Consumer capitalism depends on addiction to retain imposed control, through compulsive consumption, so wisdom is silenced in case liberation breaks out.  The revealed Name must be re-veiled in case it saves and frees.   Wonder must be reduced to fear so that no-one is free to embrace the goodness, truth and beauty of the Name, no-one sees the co-inherence of glory, no-one awakens to the beauty of glory embracing all.  God is ‘I AM’ unveiling God in his Name, dethroning false gods such as money, profit and power.  Since ‘I AM’ is God, ‘I AM’ is one in all, through all, imparting throne vision to all.  ‘I AM’ is enthroned in glory, giving glory to God alone, but shared with all so freedom truly frees.  No addictive god-substitutes can withstand the light of glory or pretend the beauty of truth is not beautiful.  Beauty is saving because it frees addiction to open to wholesome openness, liberating awareness, God’s ‘I,’ opening to holy presence, God’s ‘AM.’

Beauty is the radiance of truth opening hearts to created beauty in the image and likeness of uncreated glory, icons of wild, uncultivated beauty mirroring the translucence of the Name.  The heart sees glory everywhere when wisdom is awake, when wonder replaces fear and joy restores.  Everything sings wisdom’s song of glory, ascribing glory to God, once the sclerosis of the hard heart begins to melt and weep.  Purification, katharsis, of the heart frees the spirit to turn and see as the Spirit sees, granting illumination, theoria, seeing ‘I AM’ in glory, and deification, theosis, co-inherent union and communion.  Purified by tears of deep turning, metanoia, the eye of the heart opens to behold the beauty and glory of grace, revealing earth to be paradise, a heavenly earth wedded to an earthly heaven.  Glory is unseen by hard hearts but even when wisdom sees glory, her vision remains ineffable even as it frees to see.  Wisdom sees glory everywhere, gathering all into the glory of the Name, freeing awareness to awaken to presence everywhere.  The Name saves, undoing consumerist addiction, so when the Name is hallowed, the Kingdom comes in glory.  Beauty hallows the earth with the truth and goodness of the Name, unveiling glory as the Kingdom come.

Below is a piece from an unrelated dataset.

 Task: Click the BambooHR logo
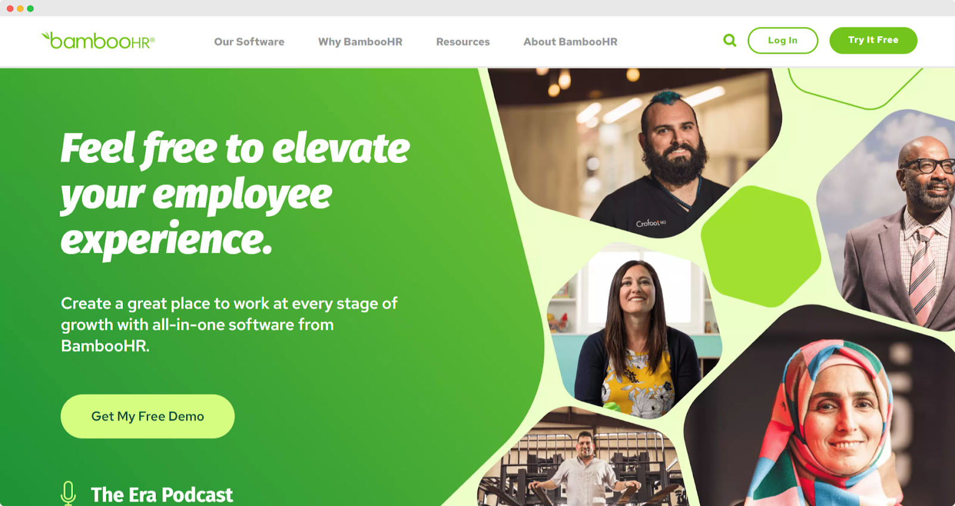98,41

Elders in the desert wilderness saw that visible beauty was glory made visible, opening saints to invisible beauty mirroring uncreated glory.  They imparted this wisdom as Christ embracing creation with uncreated glory, as his cosmic liturgy renewing the heart and as a spiritual hermeneutic of creation uncovering glorification through illumination.  For the desert, wisdom’s contemplation of the logoi, uncreated words in nature, coheres with her vision of uncreated words of the divine Logos in Scripture, and both inspire her ineffable words awakening hearts to glory.  This wisdom prevented icons from degenerating into idols, preserving beauty from demonic perversion, which confuses the created with the uncreated.  Orthodoxy means right glorification, which undoes demonic confusion so as to cure diabolical division.  

Consumerism is a condition of idolatrous confusion that usurps God with God-substitutes, commodities that play at being god, as ‘gods’ in place of God.  The beauty of glory restores idols to icons in liturgy, confusion to communion in the way of illumination and glorification.  Consumerist idolatry, rooted in fear, is cured by wonder that sees iconic beauty as revelation of glory.  Icons of glory illumine in part, without trace of idolatry, whereas glorification sees Christ as he is, in his beauty as glory.  The philokalia of desert fathers turns attention round so that love of beauty awakens to beauty in glory, liberating hearts from addiction by hallowing the Name.  Elders transmit the Name  as divine image in glorious likeness, because like alone knows like, God alone knows God.  Wisdom unveils the iconic face of things to reveal the uncreated face of glory.  In love with the beauty of glory, philokalia is in love with wisdom imparting illumination and glorification, opening beauty to glory in the Name.